Política

28/06/2019 às 15h18

Talysson quer idoso pagando meia tarifa em estacionamentos

Assessoria de Imprensa do Parlamentar

Idosos em Sergipe podem passar a pagar 50% do valor cobrado em estacionamentos, terceirizados ou não, e sem qualquer distinção de uso, ou seja, em qualquer vaga disponível aos clientes. Projeto de Lei neste sentido, de autoria do deputado estadual Talysson de Valmir, PR, tramita na Assembleia Legislativa de Sergipe.

O deputado argumenta que cabe ao Estado assegurar a participação dos idosos no seio social e faz-se preciso intervir para salvaguardar a facilidade de locomoção prevista constitucionalmente.
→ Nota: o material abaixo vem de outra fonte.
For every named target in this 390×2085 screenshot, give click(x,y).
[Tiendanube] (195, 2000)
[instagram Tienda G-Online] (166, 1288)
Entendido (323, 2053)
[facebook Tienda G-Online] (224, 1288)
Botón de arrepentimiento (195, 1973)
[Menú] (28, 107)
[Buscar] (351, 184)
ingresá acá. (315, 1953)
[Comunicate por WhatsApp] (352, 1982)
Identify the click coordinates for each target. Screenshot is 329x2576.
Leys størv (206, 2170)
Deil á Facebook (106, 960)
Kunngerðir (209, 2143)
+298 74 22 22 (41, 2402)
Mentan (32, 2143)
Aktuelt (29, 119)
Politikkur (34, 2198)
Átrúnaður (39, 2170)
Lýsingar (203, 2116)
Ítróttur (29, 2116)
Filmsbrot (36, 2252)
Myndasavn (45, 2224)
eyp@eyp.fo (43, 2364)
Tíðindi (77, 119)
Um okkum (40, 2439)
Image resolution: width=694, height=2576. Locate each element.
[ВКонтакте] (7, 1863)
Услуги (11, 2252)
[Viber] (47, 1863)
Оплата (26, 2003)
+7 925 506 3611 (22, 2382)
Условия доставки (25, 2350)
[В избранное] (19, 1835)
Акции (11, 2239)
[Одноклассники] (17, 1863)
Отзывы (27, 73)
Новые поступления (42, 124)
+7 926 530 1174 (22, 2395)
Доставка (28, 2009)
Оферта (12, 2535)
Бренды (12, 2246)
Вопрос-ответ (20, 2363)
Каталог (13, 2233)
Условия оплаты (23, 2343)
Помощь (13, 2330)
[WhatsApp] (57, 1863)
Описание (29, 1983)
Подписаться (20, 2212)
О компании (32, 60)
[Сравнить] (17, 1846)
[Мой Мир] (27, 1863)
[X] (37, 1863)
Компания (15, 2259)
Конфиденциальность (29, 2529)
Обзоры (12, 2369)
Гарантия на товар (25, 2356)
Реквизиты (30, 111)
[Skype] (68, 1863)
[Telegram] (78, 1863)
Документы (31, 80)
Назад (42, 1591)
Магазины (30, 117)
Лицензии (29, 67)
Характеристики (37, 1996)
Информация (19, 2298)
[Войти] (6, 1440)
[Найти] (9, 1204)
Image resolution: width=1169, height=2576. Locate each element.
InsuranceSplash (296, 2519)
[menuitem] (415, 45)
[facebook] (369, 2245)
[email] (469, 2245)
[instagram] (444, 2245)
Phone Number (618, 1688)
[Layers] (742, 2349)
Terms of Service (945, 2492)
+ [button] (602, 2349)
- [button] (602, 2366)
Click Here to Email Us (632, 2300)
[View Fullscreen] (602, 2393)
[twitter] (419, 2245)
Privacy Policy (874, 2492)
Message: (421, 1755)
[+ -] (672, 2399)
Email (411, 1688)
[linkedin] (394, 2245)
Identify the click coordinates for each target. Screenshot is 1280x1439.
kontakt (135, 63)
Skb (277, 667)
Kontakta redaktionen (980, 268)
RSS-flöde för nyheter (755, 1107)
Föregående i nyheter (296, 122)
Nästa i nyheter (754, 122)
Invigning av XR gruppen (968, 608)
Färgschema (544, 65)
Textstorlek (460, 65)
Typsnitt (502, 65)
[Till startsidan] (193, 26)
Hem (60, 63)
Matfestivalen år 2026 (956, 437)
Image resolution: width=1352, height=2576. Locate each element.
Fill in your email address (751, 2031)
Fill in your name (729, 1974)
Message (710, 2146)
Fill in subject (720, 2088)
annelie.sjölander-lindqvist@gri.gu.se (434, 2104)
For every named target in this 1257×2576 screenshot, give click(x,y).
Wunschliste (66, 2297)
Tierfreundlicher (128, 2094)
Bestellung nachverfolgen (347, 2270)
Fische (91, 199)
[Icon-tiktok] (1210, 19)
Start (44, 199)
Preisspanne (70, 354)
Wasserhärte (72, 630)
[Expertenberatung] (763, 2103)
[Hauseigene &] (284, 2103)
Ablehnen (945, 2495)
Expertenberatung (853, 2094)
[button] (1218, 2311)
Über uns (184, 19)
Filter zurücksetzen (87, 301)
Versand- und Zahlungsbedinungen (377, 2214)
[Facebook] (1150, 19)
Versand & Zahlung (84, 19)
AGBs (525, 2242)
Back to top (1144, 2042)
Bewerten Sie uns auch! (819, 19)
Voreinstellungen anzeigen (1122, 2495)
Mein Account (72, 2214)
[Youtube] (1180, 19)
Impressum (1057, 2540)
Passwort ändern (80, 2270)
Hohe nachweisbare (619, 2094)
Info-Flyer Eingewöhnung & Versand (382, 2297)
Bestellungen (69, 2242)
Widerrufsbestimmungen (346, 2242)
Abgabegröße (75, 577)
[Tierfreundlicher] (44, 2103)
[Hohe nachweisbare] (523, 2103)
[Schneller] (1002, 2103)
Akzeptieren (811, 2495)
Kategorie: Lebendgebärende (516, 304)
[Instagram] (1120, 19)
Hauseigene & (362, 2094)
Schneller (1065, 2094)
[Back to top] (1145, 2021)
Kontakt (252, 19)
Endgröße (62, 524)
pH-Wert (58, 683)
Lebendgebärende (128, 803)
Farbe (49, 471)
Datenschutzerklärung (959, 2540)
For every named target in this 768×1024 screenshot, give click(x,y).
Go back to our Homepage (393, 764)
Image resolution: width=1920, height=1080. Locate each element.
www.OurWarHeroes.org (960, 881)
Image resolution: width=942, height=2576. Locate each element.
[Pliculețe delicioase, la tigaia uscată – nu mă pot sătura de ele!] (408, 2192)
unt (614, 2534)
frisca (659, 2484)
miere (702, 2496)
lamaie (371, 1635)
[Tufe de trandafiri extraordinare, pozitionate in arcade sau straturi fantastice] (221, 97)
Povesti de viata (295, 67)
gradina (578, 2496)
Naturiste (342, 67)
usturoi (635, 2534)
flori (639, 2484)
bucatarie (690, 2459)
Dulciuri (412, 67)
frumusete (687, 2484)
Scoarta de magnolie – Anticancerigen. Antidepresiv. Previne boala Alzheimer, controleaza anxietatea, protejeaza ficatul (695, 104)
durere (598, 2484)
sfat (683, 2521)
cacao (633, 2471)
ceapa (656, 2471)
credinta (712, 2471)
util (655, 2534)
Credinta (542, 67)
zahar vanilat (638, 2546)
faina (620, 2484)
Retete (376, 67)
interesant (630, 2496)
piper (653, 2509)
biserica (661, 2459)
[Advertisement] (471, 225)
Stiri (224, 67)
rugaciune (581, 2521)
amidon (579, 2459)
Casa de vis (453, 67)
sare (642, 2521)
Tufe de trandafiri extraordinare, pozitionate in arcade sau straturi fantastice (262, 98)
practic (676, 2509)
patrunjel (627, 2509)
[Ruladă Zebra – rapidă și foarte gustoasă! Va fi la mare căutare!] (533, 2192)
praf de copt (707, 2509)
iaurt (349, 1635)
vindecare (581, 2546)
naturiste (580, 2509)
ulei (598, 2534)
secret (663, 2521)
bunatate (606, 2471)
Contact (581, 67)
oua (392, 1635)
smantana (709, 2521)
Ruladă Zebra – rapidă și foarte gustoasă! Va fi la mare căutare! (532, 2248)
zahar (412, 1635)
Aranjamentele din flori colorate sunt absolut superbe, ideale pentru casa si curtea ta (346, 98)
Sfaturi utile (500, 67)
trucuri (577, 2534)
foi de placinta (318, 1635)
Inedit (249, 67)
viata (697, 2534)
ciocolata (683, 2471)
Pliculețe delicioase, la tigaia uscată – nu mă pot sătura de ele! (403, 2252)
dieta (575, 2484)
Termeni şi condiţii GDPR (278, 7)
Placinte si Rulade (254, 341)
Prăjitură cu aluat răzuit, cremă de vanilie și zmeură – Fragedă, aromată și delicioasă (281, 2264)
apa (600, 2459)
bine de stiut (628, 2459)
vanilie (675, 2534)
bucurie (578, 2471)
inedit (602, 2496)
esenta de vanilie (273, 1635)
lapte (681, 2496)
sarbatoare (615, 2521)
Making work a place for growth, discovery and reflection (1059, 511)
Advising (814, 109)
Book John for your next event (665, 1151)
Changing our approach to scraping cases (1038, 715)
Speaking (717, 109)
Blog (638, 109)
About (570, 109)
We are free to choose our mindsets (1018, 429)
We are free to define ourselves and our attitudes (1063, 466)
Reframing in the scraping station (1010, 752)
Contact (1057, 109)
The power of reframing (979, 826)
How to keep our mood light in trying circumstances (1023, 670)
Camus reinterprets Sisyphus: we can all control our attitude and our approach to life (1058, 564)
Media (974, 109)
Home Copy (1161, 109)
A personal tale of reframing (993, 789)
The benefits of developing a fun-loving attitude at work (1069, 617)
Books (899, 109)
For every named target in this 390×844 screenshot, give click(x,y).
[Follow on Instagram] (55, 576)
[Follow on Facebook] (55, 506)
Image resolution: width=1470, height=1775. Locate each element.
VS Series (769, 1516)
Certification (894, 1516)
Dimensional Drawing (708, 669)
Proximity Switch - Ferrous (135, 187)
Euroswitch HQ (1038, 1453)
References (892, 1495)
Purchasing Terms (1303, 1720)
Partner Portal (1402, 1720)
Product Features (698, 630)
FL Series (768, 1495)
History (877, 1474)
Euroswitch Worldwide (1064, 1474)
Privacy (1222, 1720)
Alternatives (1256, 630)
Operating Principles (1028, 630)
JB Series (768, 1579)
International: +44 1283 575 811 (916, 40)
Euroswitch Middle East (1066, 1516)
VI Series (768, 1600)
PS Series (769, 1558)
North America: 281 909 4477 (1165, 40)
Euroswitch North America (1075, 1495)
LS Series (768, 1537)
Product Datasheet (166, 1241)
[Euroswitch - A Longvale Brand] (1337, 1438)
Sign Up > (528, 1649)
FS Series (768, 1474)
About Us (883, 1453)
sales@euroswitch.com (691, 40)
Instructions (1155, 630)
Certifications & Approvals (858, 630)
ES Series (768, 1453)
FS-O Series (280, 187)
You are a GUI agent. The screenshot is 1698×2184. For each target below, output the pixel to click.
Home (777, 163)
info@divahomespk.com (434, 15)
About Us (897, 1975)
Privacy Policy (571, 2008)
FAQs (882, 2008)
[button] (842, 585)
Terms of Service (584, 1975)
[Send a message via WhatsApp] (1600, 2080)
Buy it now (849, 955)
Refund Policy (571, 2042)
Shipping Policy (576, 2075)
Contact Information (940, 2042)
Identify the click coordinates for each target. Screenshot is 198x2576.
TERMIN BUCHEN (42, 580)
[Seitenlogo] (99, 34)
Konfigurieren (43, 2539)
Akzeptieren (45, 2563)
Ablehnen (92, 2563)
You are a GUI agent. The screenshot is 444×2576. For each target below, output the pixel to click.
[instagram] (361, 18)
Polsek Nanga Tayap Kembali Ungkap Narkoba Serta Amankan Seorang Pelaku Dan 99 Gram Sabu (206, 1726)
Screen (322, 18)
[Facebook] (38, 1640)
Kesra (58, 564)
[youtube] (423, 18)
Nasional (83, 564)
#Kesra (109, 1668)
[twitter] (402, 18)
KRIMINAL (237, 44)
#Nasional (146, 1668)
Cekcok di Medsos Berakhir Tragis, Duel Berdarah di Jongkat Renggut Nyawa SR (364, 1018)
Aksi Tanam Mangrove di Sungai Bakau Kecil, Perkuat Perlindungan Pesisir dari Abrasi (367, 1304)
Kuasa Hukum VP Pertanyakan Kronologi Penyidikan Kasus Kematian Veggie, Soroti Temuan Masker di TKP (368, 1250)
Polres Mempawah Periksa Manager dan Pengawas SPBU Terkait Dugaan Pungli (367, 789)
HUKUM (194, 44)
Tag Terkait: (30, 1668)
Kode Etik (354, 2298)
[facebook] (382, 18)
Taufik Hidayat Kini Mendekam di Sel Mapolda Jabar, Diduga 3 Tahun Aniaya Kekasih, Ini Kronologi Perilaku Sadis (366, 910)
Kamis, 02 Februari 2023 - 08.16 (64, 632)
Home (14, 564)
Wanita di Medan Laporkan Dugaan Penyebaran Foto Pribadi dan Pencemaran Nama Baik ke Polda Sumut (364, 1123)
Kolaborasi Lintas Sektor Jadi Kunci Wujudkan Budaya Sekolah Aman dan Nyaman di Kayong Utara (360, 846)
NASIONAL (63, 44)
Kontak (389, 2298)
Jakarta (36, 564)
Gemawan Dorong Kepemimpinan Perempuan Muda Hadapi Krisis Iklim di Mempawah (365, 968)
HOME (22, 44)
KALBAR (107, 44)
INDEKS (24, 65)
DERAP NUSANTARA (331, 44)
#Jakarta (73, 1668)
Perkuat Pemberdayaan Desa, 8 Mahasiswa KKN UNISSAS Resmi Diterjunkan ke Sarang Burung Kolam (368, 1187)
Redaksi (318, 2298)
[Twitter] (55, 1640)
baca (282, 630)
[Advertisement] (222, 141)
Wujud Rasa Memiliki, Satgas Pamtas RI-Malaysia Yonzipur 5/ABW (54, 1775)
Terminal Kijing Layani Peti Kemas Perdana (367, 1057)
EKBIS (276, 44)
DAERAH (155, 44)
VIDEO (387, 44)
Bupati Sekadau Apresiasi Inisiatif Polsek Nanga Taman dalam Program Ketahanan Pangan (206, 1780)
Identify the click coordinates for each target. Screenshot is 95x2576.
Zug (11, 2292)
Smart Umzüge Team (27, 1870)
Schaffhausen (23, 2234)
Talysson lembra que a crescente população idosa está mais autônoma, porém, diante das limitações financeiras impostas pela aposentadoria, faz-se necessário o Estado intervir para garantir ao idoso a salvaguarda de suas necessidades, uma delas a locomoção.

Pelo PL, estabelecimentos comerciais de bens, serviços, locais de lazer, diversão ou que aglomerem pessoas, que disponibilizem estacionamento pago, terceirizado ou não, deverão cobrar meia tarifa aos idosos. A Lei se aplicará também aos estacionamentos da administração pública, direta e indireta, disponibilizados à sociedade. O benefício será extensivo ao idoso possuidor do veículo, devendo a prova ser auferida por meio de documentação idônea, que comprove a posse.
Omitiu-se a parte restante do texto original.